The humanities have seen an irreversible paradigm shift towards Digital Humanities, based on automatic quantitative analysis of (big) data. This trend has even reached scholarly fields such as history and literary studies, not to mention linguistics and translatology with their notable tradition of corpus-driven and quantitative methods. Apart from research, data science has been widely used in journalism, public administration, as well as consulting. Competence in data science can hence give you a competitive advantage on the labor market.
We will teach you:
- to clean and structure data into neat tables;
- to discover trends, recurring patterns, and outliers;
- basics of modern data visualization.
We use the open-source programming language R along with its advanced RStudio IDE and tidyverse, the globally popular collection of professional data-scientific tools. We mostly use the library-innate data sets mtcars, diamonds, and iris to explain the concepts and functions, but later on we present a case study. We use linguistic data by default, but we gladly tailor this part of the course to interesting data sets and tasks delivered by course students (with reasonable notice).
DataCamp, a respected MOOC hub for data science, offers our students complimentary access to premium content for the whole term.
Prerequisities: English, basic computer literacy, frustration tolerance, and discipline for regular homeworks. No programming skills are required.
Grade requirements:
active participation in all lessons (exceptions are up to teachers), timely submission of homeworks
The course is completed with an examination without a final test. Instead, the grading is based on your obligation fulfillment like so:
Grade C: 30,000 DataCamp XP, active participation (or equivalent: each absence increases your passing limit by 1,000 DataCamp XP), one home assignment submitted in time and approved by the teacher.
Grade B: 30,000 DataCamp XP, active participation (or equivalent: each absence increases your passing limit by 1,000 DataCamp XP), two home assignments submitted in time and approved by the teacher.
Grade A: 30,000 DataCamp XP, active participation (or equivalent: each absence increases your passing limit by 1,000 DataCamp XP), three home assignments submitted in time and approved by the teacher.
For your limit count only DataCamp XP that you acquire in DataCamp courses listed for home assignments and in your current term. Should you have completed them in the past, you must negotiate an alternative list of Data Camp courses with the teacher in advance.

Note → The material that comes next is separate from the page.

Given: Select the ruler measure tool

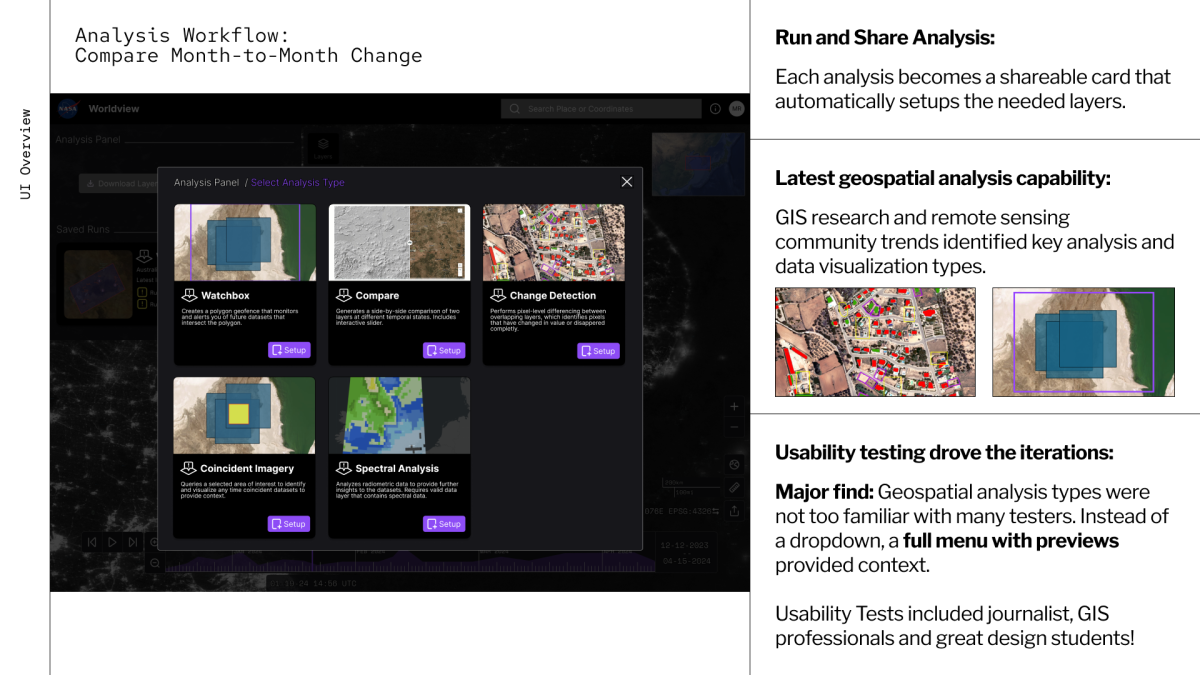Looking at the screenshot, I should point(734,488).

Your free DataCamp license is valid for six months since the course start and cannot be extended. You must complete your assignments within that period. No alternative assignments can be negotiated.
Syllabus
- Getting to know RStudio. Essential concepts. Data science as a subdomain of programming.
- Packages/libraries, functions, arguments, and parameters.
- Selected data structures: vector, factor, data frame, table, tibble, list, matrix.
- Reporting in RMarkDown.
- Data aggregation.
- Visual grammar in the ggplot2 plotting library.
- Visual data exploration: variable types and combinations, appropriate plots and mapping to aesthetic scales.
- Handling overplotting.
- Smoothing in ggplot2.
- Statistical transformation objects ("stat_xxx") and their interaction with the geometrical objects ("geom_xxx").
- The Tidy Data concept.
- Data wrangling: the essential functions of dplyr and tidyr for table transformations.
- Operations on strings (the stringr library).
- Import and export of diverse file formats and objects.
- Case study.
Teaching materials
https://ufal.github.io/R_BEGINNERS_SHORT/ (website currently shaped as a summer school)
References:
Hadley Wickham and Garrett Grolemund. 2017. R for Data Science. O'Reilly. free online: http://r4ds.had.co.nz/
Garrett Grolemund. 2014. Hands-On Programming with R. O'Reilly.
Nina Zumel and John Mount. 2014 Practical Data Science with R. Manning.
Julia Silge and David Robinson: Text Mining with R. A tidy approach. 2017. O'Reilly.
Stefan Th. Gries. 2013. Statistics for Linguistics with R. A practical introduction. De Gruyter.
Stefan Th. Gries. 2009. Quantitative Corpus Linguistics with R. De Gruyter. Routledge.
Matthew L. Jockers. 2014. Text Analysis with R for Students of Literature. Springer.
Natalia Levshina. 2015. How to do Linguistics with R. Data exploration and statistical analysis. John Benjamins.
Simon Munzert, Christian Rubba, Peter Meissner, Dominic Nyhuis: Automated Data Collection with R. A Practical Guide to Web Scraping and Text Mining. 2015. Wiley.